Even if, let's say, you are the nicest person in the world and you would never intend to hurt a fly - and even if, let's say, I'm really super amazingly sensitive, if I tell you I'm hurt/offended, the really super nice thing to do is sit with that fact for two seconds and rather than dismissing it. You can say such compassionate things, as: "I never thought of it that way" or "I hear what you're saying but I don't quite understand. Would you be able to explain more?" or even, "I see what you're saying, but I still disagree." That's what nice people do.

You don't need to call people over sensitive. You don't need to tell them they're too angry or loud or scary or stupid or ugly or wrong. You don't even always have to apologize, though a sincere one is welcome.
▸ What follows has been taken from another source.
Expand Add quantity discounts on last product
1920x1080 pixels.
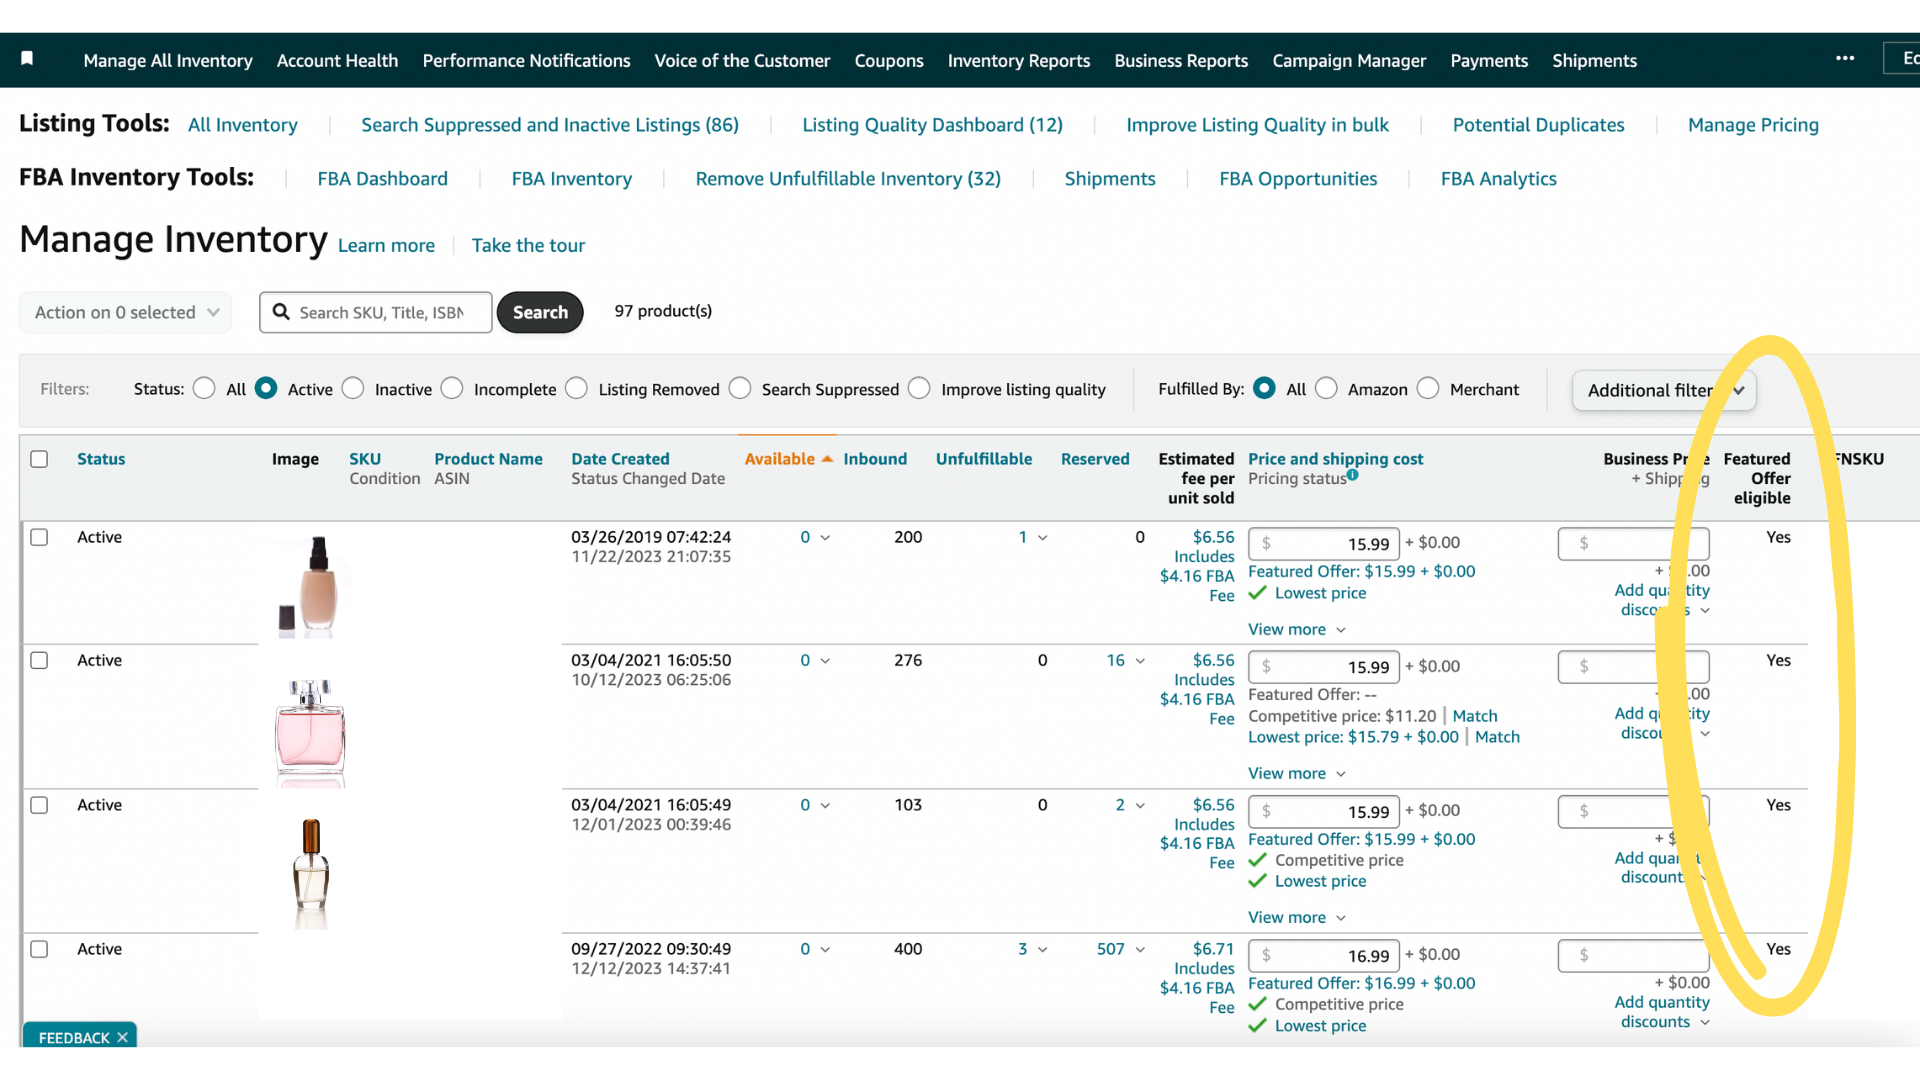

If I'm calling someone out, it has nothing to do with how nice a person you are. (Though how you handle it can say a lot about your character.) It doesn't matter if you're the Pope, when you say something bigoted, racist, homophobic, ableist, etc. you need to be told because it's not nice and most of the time, you're being called out because I thought more of you. I know you can do and be better and most of the time, you did it because you made a mistake.

We all have blind spots in our activism. We all have privileges we forget about or take for granted. I know if I goof up, I certainly want to be called out. Don't leave me in ignorance because you think I'm an otherwise nice person.

Also consider the amount of courage it may have taken for that person to tell you. Take a moment to honour that and stop defending how nice a person you think you are and how you are apparently exempt from causing harm.

As Maya Angelou said, "when you know better, you do better."